Veymerange, an II. Il est toujours horriblement compliqué de confirmer une saison quasi parfaite. Forcément, les Verts de Ghezzi auront la pression. L’an passé, ils sont passés d’un rien, d’un souffle à côté de la montre en or. Jusqu’au bout, ils ont contesté la montée à Yutz pour n’être battus qu’au sprint. Sur le fil. En Coupe de Lorraine, ils ne sont tombés qu’en demi-finale. Les armes à la main. Comment faire mieux. Surtout quand on a perdu trois défenseurs de belle ampleur comme Granveaux et les jeunes Berardi et Salier.

Dimanche, il a manqué du liant dans le jeu, du rythme et a nécessaire percussion devant.

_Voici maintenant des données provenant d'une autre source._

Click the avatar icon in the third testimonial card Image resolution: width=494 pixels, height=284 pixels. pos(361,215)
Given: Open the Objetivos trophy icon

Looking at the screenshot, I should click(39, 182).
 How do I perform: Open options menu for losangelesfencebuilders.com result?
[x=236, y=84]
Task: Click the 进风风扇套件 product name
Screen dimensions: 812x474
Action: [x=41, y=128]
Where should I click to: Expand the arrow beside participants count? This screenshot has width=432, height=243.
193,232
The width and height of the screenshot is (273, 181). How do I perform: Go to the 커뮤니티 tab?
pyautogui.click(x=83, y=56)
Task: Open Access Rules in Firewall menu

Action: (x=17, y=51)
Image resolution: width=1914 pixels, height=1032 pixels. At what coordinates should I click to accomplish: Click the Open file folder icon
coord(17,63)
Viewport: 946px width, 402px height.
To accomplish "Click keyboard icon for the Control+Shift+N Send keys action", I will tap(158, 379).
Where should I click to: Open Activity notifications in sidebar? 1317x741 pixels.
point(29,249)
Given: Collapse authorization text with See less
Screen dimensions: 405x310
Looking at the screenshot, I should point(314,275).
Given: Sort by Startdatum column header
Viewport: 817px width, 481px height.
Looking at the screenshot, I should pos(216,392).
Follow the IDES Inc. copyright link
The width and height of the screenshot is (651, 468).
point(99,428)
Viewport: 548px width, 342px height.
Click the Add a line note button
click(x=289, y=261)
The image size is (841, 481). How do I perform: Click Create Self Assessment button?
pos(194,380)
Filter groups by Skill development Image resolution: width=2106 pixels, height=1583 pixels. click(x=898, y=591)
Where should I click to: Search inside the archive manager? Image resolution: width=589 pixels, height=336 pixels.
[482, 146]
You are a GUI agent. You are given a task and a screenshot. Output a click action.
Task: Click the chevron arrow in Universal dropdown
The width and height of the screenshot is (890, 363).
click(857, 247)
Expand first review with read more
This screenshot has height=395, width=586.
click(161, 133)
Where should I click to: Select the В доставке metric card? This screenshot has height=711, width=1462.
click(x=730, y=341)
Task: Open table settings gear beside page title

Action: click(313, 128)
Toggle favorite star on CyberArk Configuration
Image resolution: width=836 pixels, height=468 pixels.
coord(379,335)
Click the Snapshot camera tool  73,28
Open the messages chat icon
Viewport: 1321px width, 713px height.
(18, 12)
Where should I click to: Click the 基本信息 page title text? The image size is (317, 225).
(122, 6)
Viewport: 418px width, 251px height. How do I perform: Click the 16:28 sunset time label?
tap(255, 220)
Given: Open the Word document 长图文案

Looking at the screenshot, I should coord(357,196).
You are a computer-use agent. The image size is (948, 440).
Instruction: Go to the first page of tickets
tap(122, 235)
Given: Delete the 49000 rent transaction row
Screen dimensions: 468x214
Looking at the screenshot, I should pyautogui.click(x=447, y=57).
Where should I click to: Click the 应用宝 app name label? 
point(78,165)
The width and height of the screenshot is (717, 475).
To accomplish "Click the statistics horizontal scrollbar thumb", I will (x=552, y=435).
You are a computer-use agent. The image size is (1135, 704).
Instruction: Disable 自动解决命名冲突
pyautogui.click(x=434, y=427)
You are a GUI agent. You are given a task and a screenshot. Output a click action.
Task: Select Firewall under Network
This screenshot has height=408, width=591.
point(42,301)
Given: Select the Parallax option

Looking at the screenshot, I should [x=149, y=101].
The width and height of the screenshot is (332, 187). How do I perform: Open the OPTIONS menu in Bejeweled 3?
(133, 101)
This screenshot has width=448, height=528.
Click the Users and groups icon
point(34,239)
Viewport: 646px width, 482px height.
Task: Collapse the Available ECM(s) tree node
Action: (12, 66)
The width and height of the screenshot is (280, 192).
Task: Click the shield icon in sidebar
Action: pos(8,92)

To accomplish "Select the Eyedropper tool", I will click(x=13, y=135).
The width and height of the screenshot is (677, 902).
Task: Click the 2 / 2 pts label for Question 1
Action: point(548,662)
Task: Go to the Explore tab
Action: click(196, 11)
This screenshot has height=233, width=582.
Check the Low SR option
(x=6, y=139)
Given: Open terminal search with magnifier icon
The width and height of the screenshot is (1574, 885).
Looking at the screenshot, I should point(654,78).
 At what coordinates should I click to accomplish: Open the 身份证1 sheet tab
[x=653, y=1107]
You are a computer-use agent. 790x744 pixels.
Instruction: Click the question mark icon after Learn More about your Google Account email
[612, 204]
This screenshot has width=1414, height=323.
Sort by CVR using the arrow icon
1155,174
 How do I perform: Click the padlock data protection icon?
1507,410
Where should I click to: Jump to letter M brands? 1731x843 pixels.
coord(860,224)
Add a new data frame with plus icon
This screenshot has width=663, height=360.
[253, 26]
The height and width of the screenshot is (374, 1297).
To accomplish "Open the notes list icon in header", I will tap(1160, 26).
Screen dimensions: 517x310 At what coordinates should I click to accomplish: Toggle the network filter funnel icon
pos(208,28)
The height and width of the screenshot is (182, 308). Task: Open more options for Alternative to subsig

Veymerange est attendu. Son jeu a été décrypté. Denis Beckrich savait tout en débarquant à la tête d’Hagondange. C’était lui, l’entraîneur d’Audun, qui, la saison passée, était venu se qualifier au Buchel en passant par la petite porte. Alors, Da Cunha et Klopp ont été contrôlés et serrés. Et devant, il n’y a pas eu d’étincelles. La jeunesse incarnée par Benetazzo et Chaussonnet va devoir faire ses preuves. Dans l’efficacité.

Et puis, l’absence de Bersweiler, le gardien du temple, s’est payée cash. Le match a basculé sur une faute de main de son remplaçant. Dur, dur !

« Nous sommes déçus, avoue Gérald Ghezzi, l’entraîneur. Mais cette défaite va nous booster. On sait que rien ne sera facile ».

Une deuxième saison est souvent plus difficile à réussir qu’une première.